Return exactly those lines of the material below that fall between the line holding "MUSC 3247 - Survey" and the line holding "Home (859, 71)", inclusive.

═══ Data to use ═══

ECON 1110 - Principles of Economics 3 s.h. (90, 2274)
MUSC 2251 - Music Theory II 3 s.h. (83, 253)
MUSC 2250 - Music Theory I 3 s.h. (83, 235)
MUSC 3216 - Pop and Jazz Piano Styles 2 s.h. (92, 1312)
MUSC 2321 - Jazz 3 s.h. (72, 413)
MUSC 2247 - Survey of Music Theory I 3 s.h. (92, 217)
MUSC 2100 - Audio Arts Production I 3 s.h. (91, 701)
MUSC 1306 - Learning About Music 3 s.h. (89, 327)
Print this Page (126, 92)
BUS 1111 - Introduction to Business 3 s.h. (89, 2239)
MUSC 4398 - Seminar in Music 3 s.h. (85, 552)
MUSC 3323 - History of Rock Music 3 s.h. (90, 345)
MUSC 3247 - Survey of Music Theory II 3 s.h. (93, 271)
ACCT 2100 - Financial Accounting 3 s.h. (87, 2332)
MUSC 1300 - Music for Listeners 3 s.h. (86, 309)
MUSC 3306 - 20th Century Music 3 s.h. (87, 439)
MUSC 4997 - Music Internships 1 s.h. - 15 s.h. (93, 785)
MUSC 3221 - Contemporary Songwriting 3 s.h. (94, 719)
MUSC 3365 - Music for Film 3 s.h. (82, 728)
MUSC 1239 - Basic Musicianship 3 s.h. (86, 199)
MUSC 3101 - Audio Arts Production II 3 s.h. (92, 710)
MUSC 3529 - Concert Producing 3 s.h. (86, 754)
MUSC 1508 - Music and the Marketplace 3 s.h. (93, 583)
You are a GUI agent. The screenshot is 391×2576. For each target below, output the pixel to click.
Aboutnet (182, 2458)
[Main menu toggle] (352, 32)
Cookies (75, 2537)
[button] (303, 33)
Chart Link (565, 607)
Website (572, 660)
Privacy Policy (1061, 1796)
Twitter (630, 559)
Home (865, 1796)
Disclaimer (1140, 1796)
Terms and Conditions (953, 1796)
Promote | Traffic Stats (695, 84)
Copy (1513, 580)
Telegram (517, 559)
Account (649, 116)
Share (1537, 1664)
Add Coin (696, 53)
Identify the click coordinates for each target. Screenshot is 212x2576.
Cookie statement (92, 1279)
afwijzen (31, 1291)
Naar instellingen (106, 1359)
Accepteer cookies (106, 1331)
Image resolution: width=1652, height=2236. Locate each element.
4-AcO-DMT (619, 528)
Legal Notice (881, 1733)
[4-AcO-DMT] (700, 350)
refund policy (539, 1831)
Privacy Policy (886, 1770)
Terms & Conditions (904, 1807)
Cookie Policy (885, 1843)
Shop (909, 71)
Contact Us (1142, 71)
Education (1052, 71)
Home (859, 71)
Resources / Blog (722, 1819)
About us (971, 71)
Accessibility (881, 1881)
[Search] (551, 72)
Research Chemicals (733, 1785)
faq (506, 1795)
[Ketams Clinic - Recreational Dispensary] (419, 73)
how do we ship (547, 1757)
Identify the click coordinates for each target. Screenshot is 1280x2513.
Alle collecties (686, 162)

═══

▸ Answer section
MUSC 3247 - Survey of Music Theory II 3 s.h. (93, 271)
ACCT 2100 - Financial Accounting 3 s.h. (87, 2332)
MUSC 1300 - Music for Listeners 3 s.h. (86, 309)
MUSC 3306 - 20th Century Music 3 s.h. (87, 439)
MUSC 4997 - Music Internships 1 s.h. - 15 s.h. (93, 785)
MUSC 3221 - Contemporary Songwriting 3 s.h. (94, 719)
MUSC 3365 - Music for Film 3 s.h. (82, 728)
MUSC 1239 - Basic Musicianship 3 s.h. (86, 199)
MUSC 3101 - Audio Arts Production II 3 s.h. (92, 710)
MUSC 3529 - Concert Producing 3 s.h. (86, 754)
MUSC 1508 - Music and the Marketplace 3 s.h. (93, 583)
You are a GUI agent. The screenshot is 391×2576. For each target below, output the pixel to click.
Aboutnet (182, 2458)
[Main menu toggle] (352, 32)
Cookies (75, 2537)
[button] (303, 33)
Chart Link (565, 607)
Website (572, 660)
Privacy Policy (1061, 1796)
Twitter (630, 559)
Home (865, 1796)
Disclaimer (1140, 1796)
Terms and Conditions (953, 1796)
Promote | Traffic Stats (695, 84)
Copy (1513, 580)
Telegram (517, 559)
Account (649, 116)
Share (1537, 1664)
Add Coin (696, 53)
Identify the click coordinates for each target. Screenshot is 212x2576.
Cookie statement (92, 1279)
afwijzen (31, 1291)
Naar instellingen (106, 1359)
Accepteer cookies (106, 1331)
Image resolution: width=1652, height=2236. Locate each element.
4-AcO-DMT (619, 528)
Legal Notice (881, 1733)
[4-AcO-DMT] (700, 350)
refund policy (539, 1831)
Privacy Policy (886, 1770)
Terms & Conditions (904, 1807)
Cookie Policy (885, 1843)
Shop (909, 71)
Contact Us (1142, 71)
Education (1052, 71)
Home (859, 71)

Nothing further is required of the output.